Du revenu brut au revenu net des ménages français
L’INSEE a joué, parmi les grands instituts statistiques, un rôle de pionnier qu’il s’agit de saluer. En matière de revenus des ménages, il travaille depuis longtemps dans une double direction, en lien avec les comptes nationaux. Et vient, en cette fin 2024, de mener à bout l’investissement fait, ce qu’il appelle les comptes nationaux augmentés que l’Institut présente ici. Il est d’une part capable de mesurer comment le revenu disponible après impôts est distribué entre les ménages de différents niveaux de revenus (en pratique les déciles de un à dix, le D1 correspondant aux 10 % des ménages les plus modestes) ; de l’autre, de savoir comment on passe du revenu dit primaire, c’est-à-dire tiré de l’activité (pour les salariés ou pour les indépendants) ou de la détention d’actifs économiques, au revenu net. Dans ce dernier cas, les étapes sont les suivantes :
Le ménage touche d’abord, en termes logiques, un revenu primaire (#1), paie dessus des impôts ou des prélèvements, comme par exemple les cotisations sociales (#2), reçoit des prestations monétaires (de retraite, de famille, etc.) (#3), mais reçoit aussi des prestations non monétaires ou en nature (santé, école gratuite, etc.) (#4) et pour finir, et en faisant l’addition, perçoit un revenu net (#5), ce que l’INSEE appelle le niveau de vie élargi.

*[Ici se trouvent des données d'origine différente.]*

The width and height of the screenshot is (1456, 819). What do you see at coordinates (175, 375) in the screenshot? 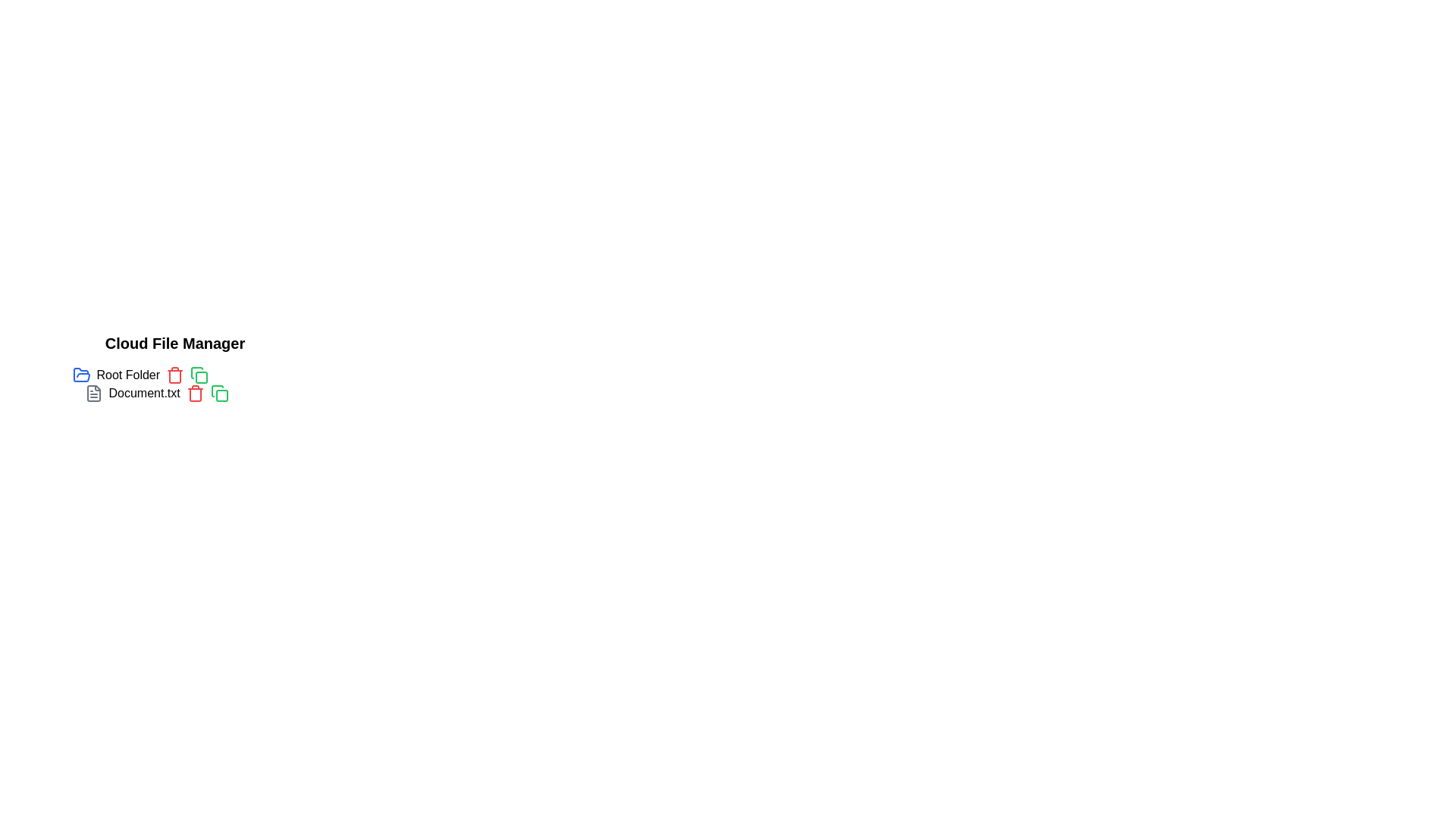
I see `the red trash can icon button located to the right of the 'Root Folder' text` at bounding box center [175, 375].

En voici l’illustration graphique :
On voit clairement l’effet très puissant qu’a la redistribution au sens large dans la société française : les impôts et prélèvements sont assez progressifs (sauf pour le 1 % ou plus encore le 0,1 % du haut de la distribution des revenus, ce qui est un autre sujet). Mais les transferts sont également progressifs en faveur des ménages modestes, particulièrement pour les transferts non monétaires. Au total, la figure de droite montre une inégalité en matière de revenu bien moindre que ce qu’entraînaient spontanément la mise en œuvre de son travail ou la détention du capital. Mais une inégalité tout de même, en gros de un à cinq si l’on compare les déciles un et dix. Les stabilisateurs sociaux jouent leur rôle, leur degré d’activation relevant des choix de la société française.

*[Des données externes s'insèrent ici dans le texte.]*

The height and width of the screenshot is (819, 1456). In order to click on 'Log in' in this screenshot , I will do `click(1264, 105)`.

Ce calcul est fait en pleine cohérence avec les comptes nationaux. Ce choix permet de donner une rigueur comptable à la méthodologie retenue et surtout de suivre d’année en année l’évolution des indicateurs d’inégalité tels qu’on les perçoit au travers des différentes définitions du revenu.

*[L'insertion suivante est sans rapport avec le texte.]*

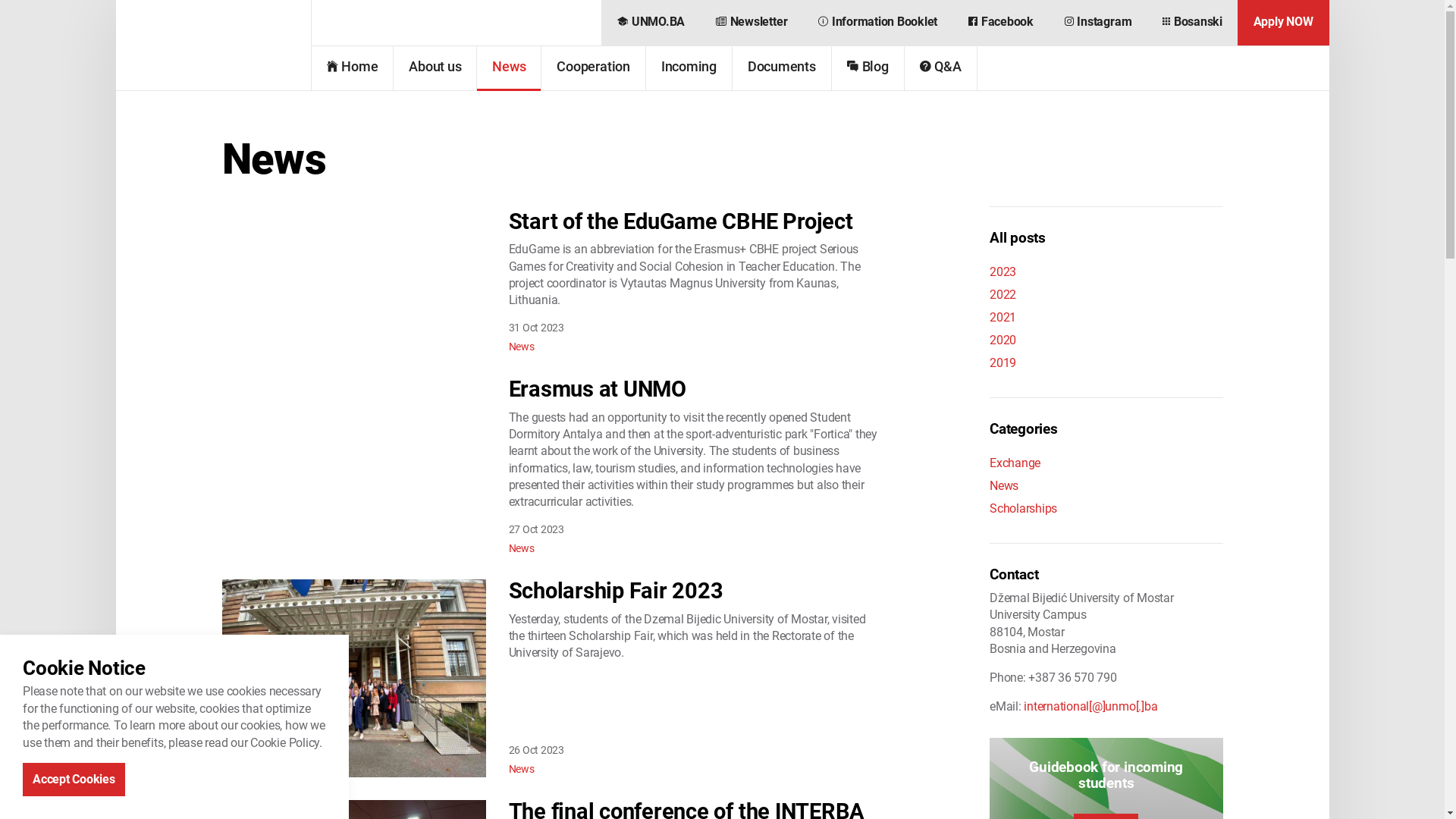  Describe the element at coordinates (509, 67) in the screenshot. I see `'News'` at that location.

Dans la publication citée plus haut, l’INSEE présente aussi le second volet des comptes nationaux augmentés, couvrant cette fois les comptes des gaz à effet de serre émis ou consommés par l’économie française, ce qui permet de calculer l’empreinte carbone du pays. Un outil fondamental pour toute action climatique, qui ne peut se passer d’instruments de mesure. Vox-Fi a évoqué cette réalisation statistique en mai 2024.